SOCSoter has made the commitment to support these third party efforts. As such, the MSSP has strengthened partnerships with a wide range of best-of-breed technologies and are allowing its partners to continue to bring them to the table. The result, says Pinto, has been a better understanding of the tools available and deeper insight into the networks they are securing.
“From a SOC perspective, more data equals more information about the concerns that impact our end clients,” he said.
SOCSoter’s Focus on Education and Partnerships
Pinto notes another “smart move” in 2022 was in education — building an entire business group around compliance. As he explained:
“Our services include a level of depth and understanding in complex compliance challenges that we don't generally see as a focus in the MSP space.

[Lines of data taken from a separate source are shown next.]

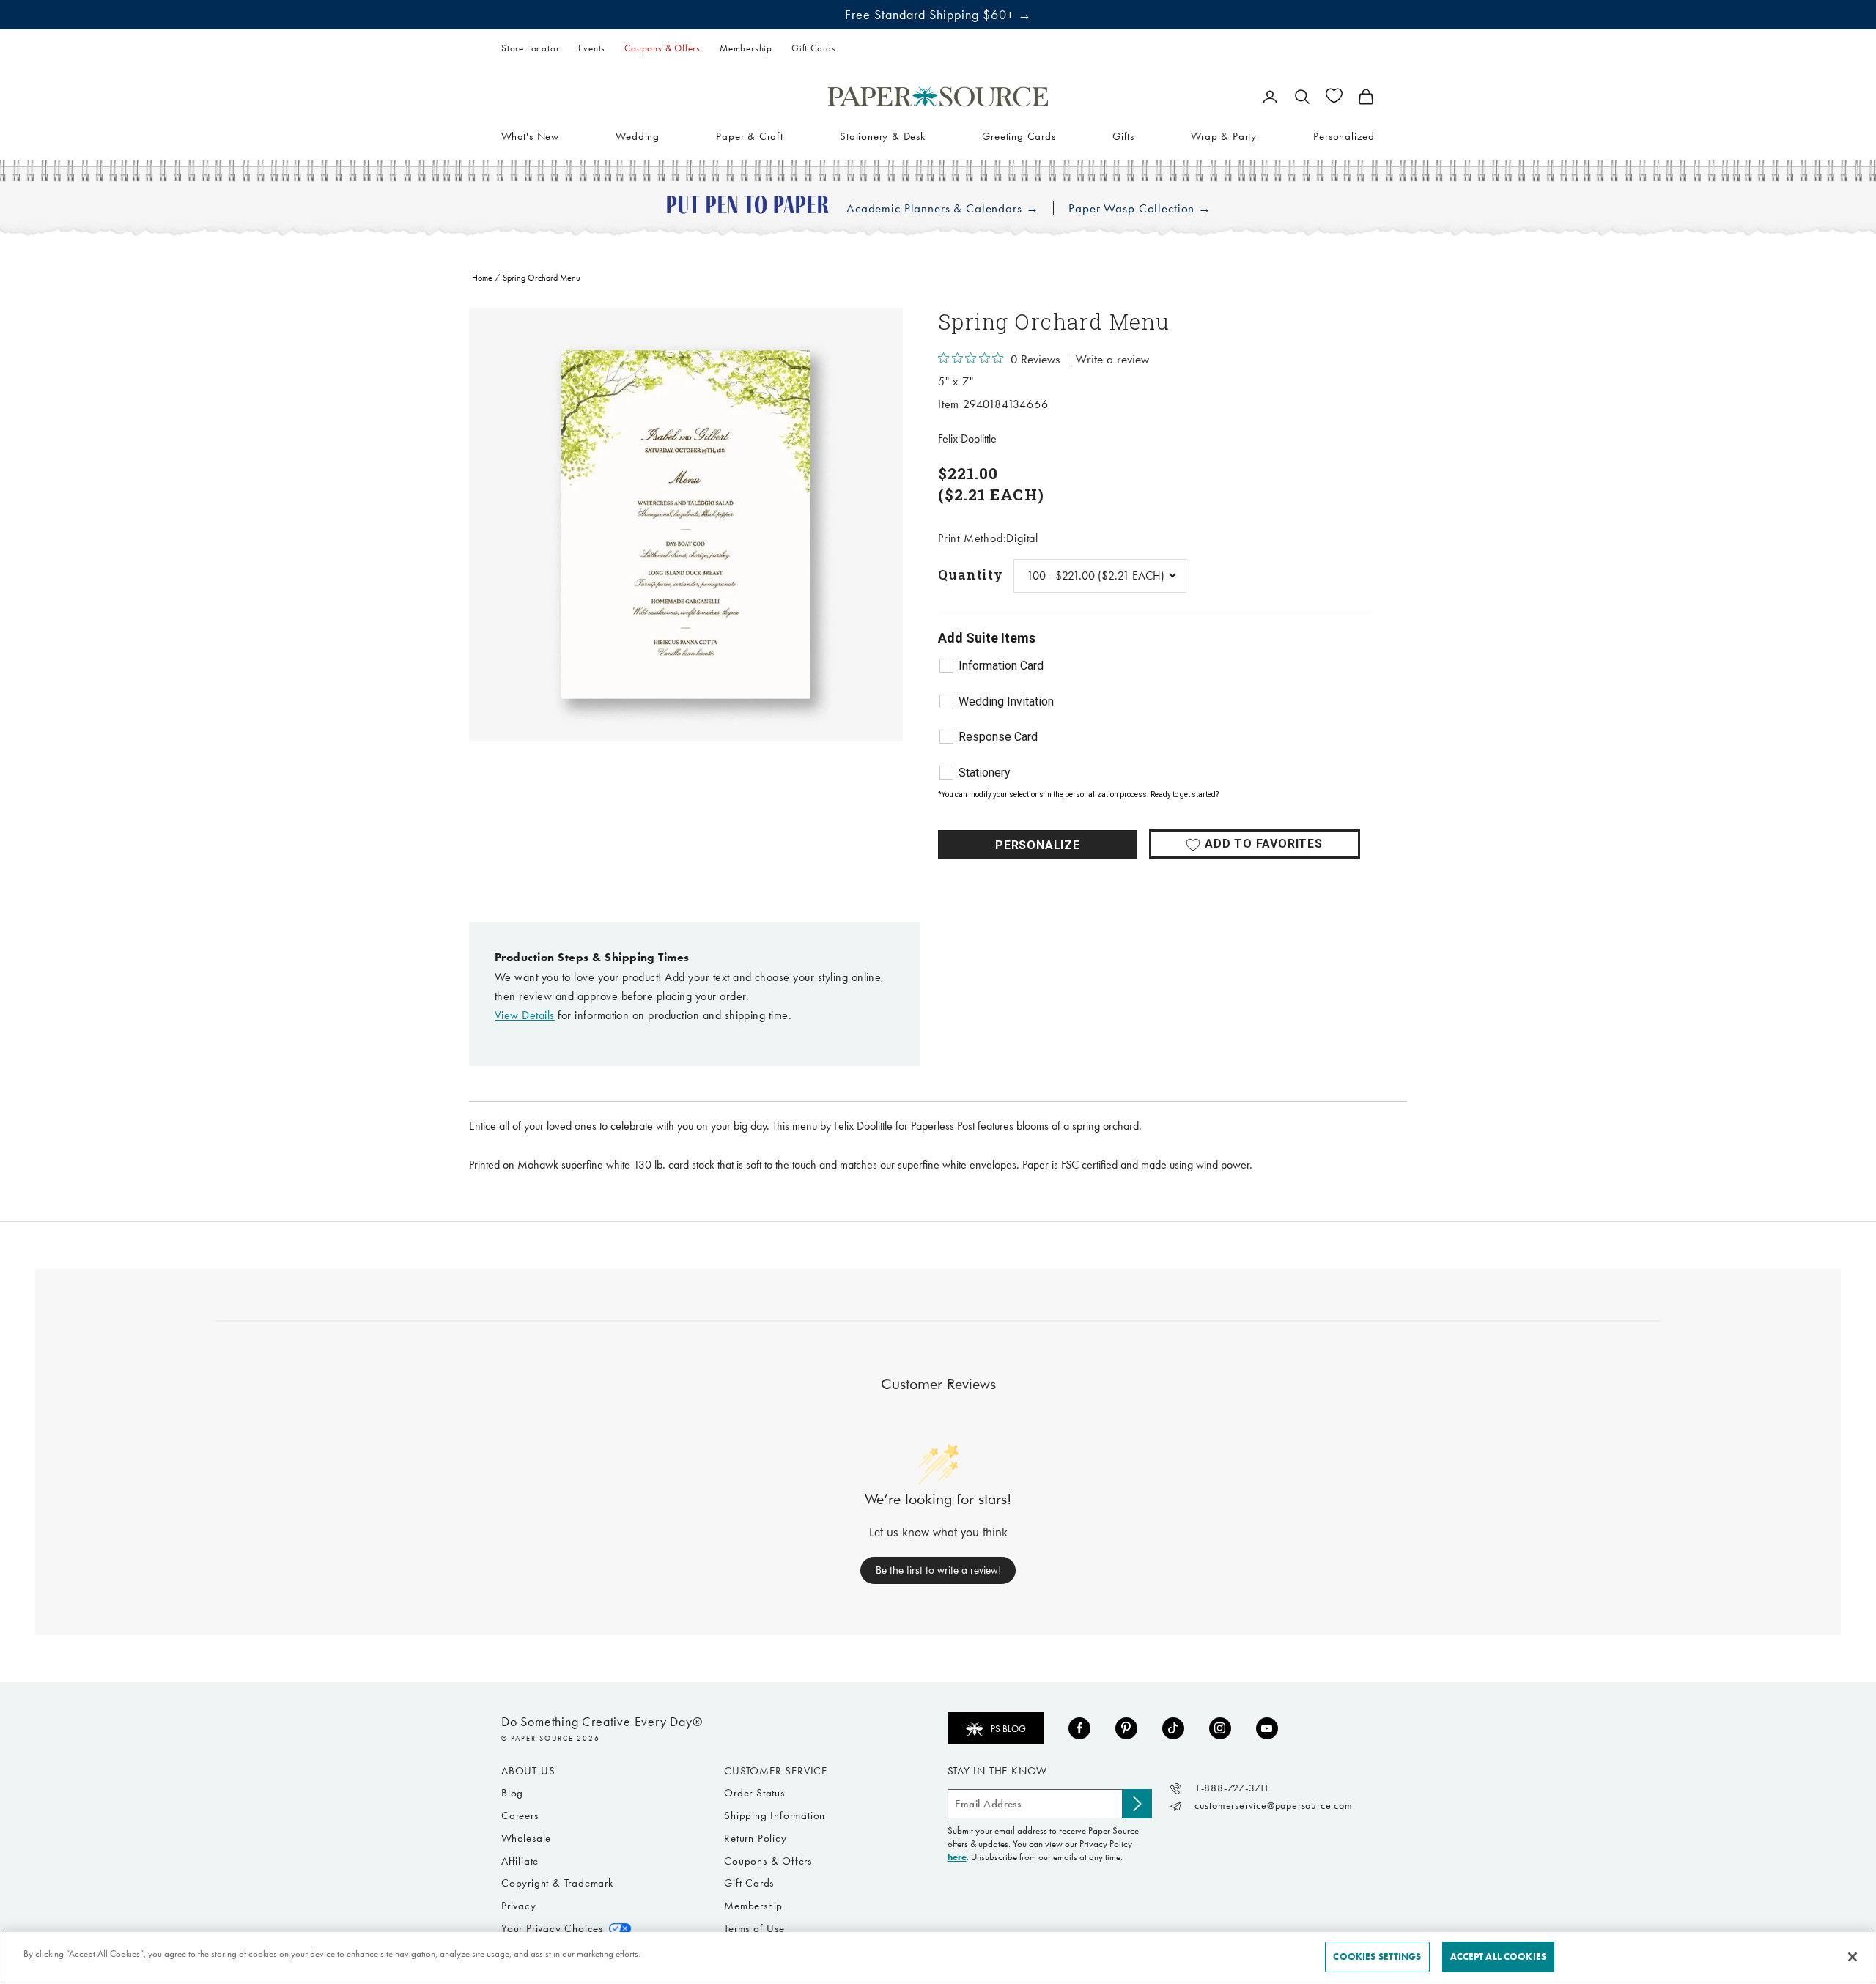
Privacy (518, 1905)
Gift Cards (813, 47)
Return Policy (755, 1838)
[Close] (1852, 1957)
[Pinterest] (1126, 1728)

Most MSP partners might argue that HIPAA is the biggest challenge, but in the last year there are several state and federal level requirements that affect business groups of all size and across a number of verticals.”

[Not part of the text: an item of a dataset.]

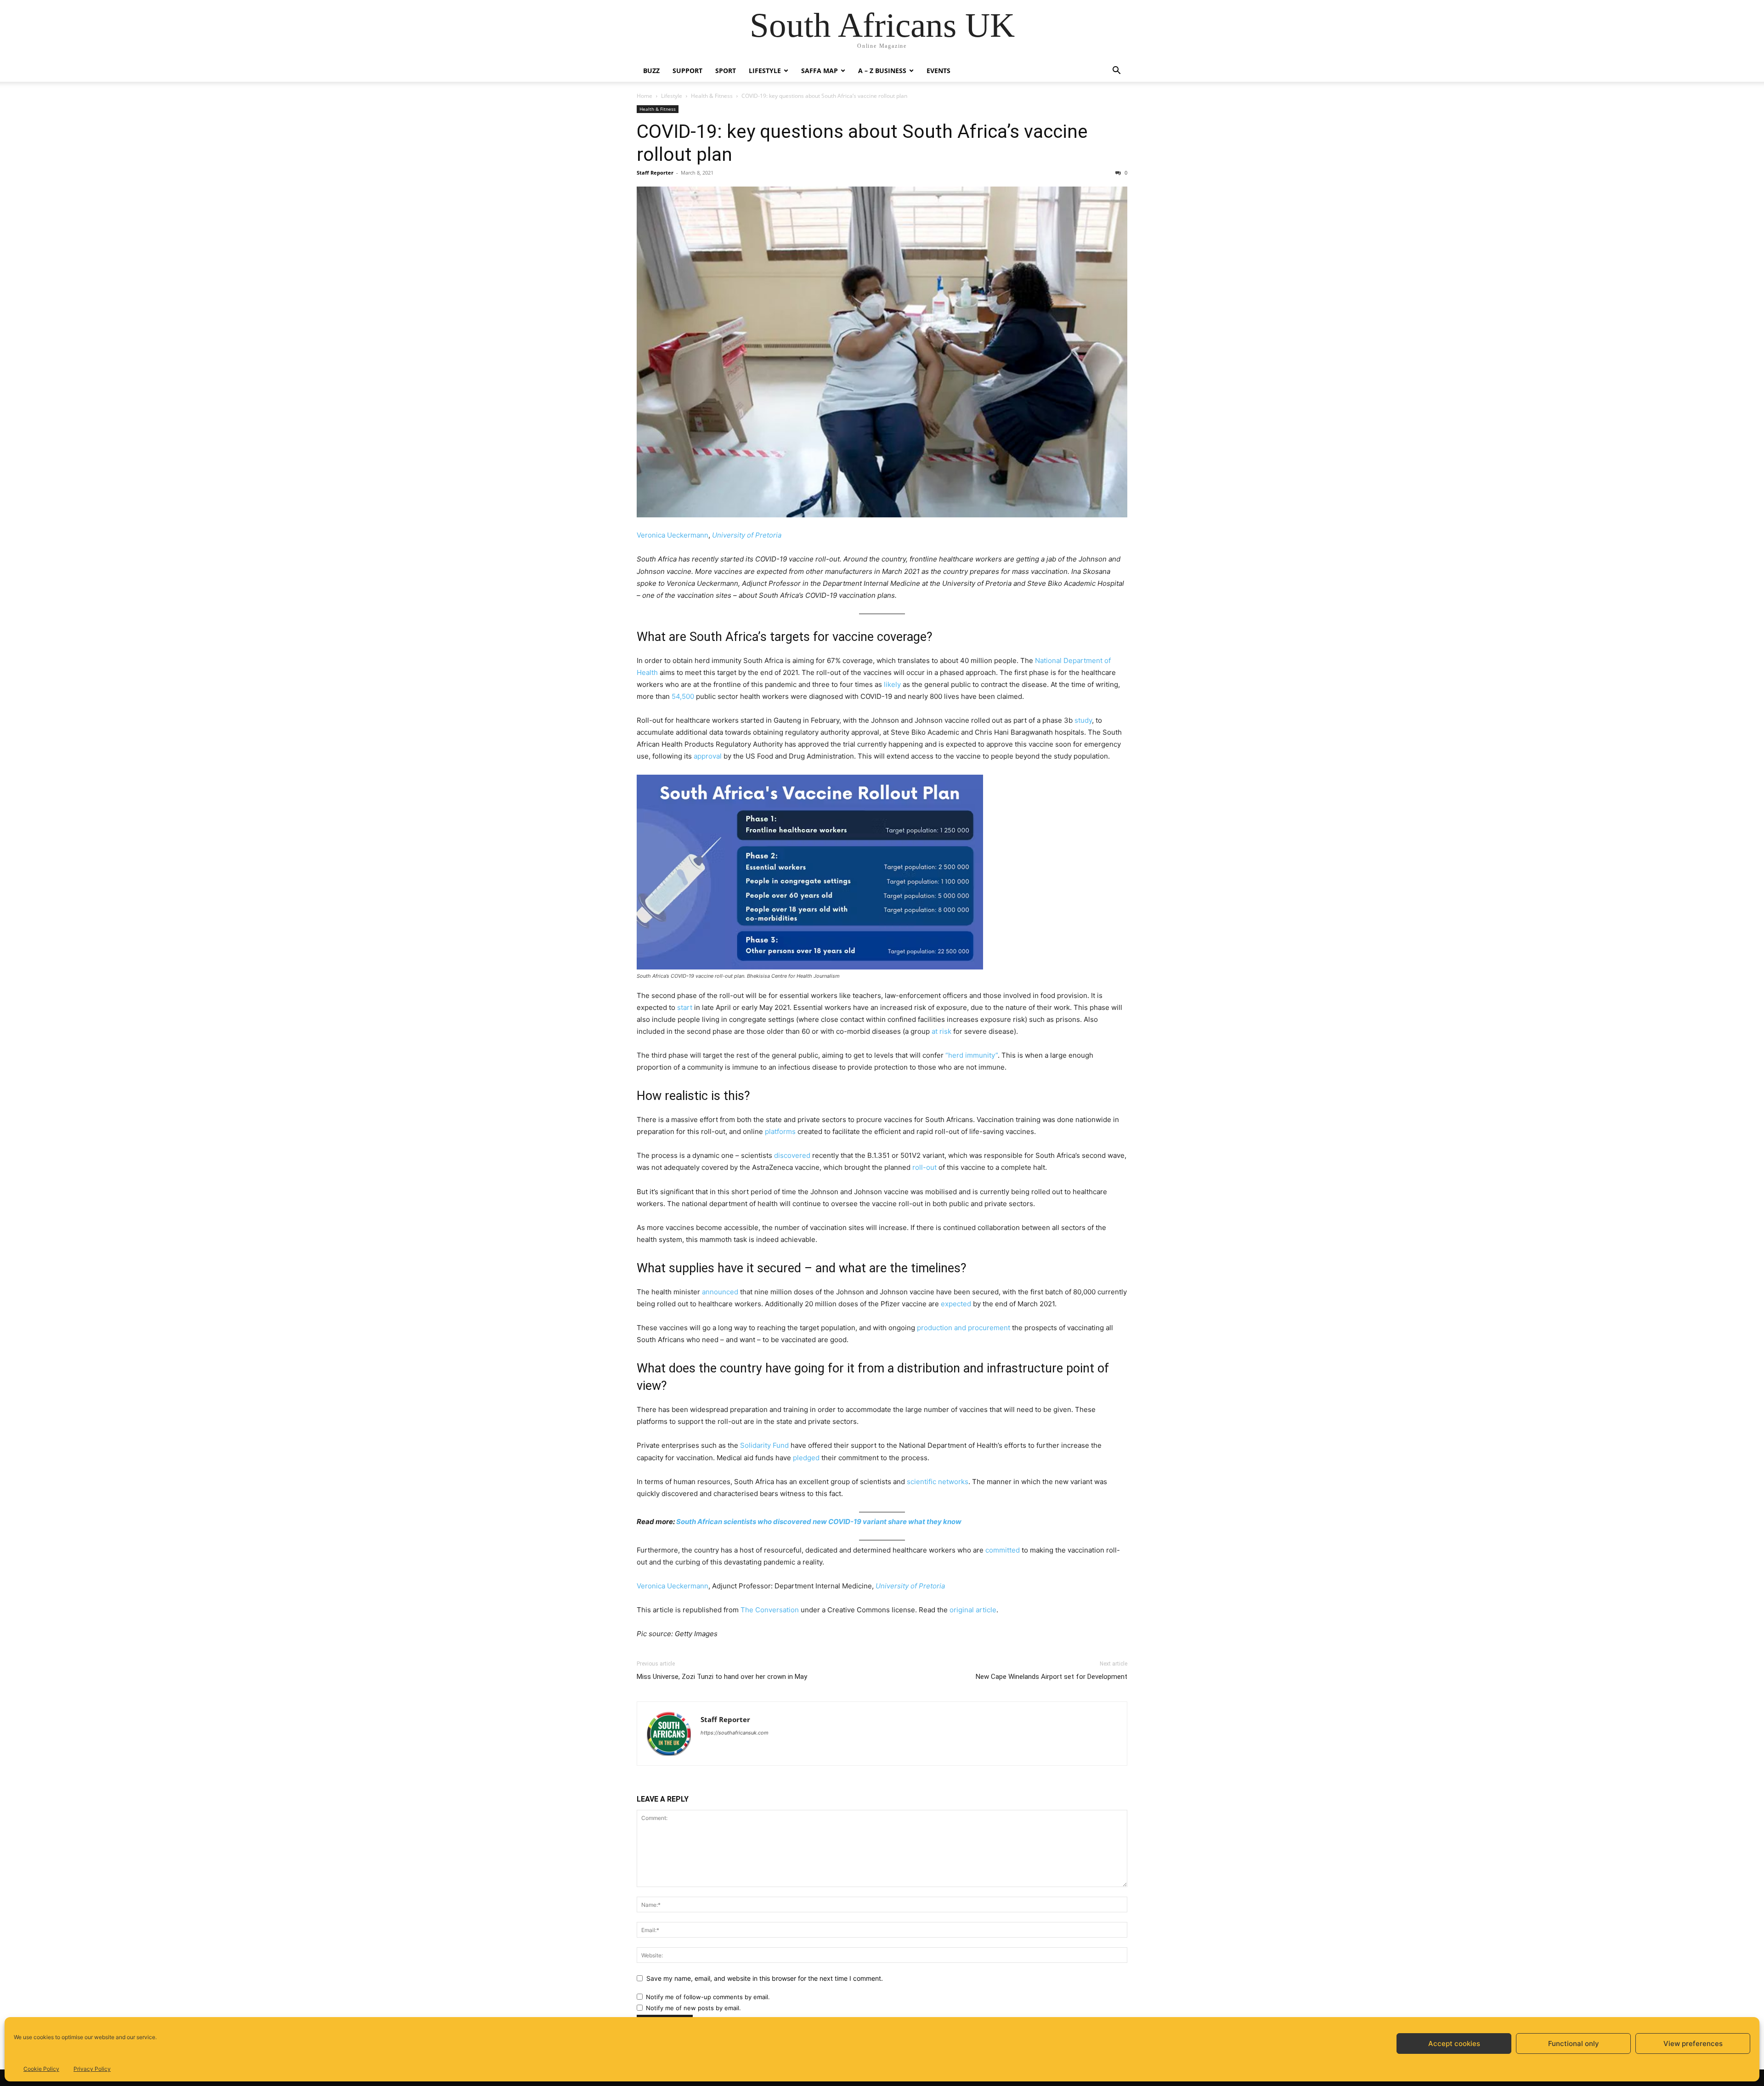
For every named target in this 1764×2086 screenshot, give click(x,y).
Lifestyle (765, 70)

One of SOCSoter’s focus areas is in helping business groups understand the vast array of concerns that may impact them, and helping service provider partners understand the role that they play.
“Most customers have built trust in their service providers and the subject matter experts when it comes to technology,” Pinto said. “Unfortunately, what you knew in terms of requirements yesterday may not be the correct strategy to move forward. Education and outreach have become an integral part of our strategy in engaging the community.”
All organizations face challenges and certainly some may be self-inflicted, and SOCSoter is no different. SOCSoter may have misfired when it launched a platform of capabilities, network, cloud, endpoint, vulnerability, says Pinto, “without really helping partners to understand the ‘why’ of it all.”
“Our focus was on the tech bits and bytes and not in helping translate the message downstream,” Pinto said. “Our pivot towards better educating the partner and efforts to help engage the customer directly is a big step in the right direction.”
For example, SOCSoter’s Multi-Signal platform is designed to incorporate threat intelligence gained through external sources. A key piece of this strategy is built upon strong partnerships with industry leading solutions.
“It was important to think about the tools that are widely adopted in the (small and medium-sized business) SMB space,” Pinto said. “We recognized the value that we could bring to the table in monitoring relevant security information, access controls, and log details. Partners can bridge security operations with the systems most valued at the customer level.”
He noted that SOCSoter API connects to the entire Cisco stack (including DUO, Umbrella, and Meraki), Microsoft 365, Defender, Azure, Google Workspace, AWS, SentinelOne, Sophos, Cylance, Huntress and others.
The Road Ahead
There is an inherent responsibility for any business group that manages or maintains sensitive material to not only secure it but to be aware of who has access to it and when, Pinto asserts. And this cuts a direct path for 24/7 security operations, compliance management and incidence response.
“We look forward to the opportunity to continue to provide these services in partnership with the MSP community for a fair price point,” he said. “If we can empower a new crop of thought leaders in the MSP community, we will all benefit from it.”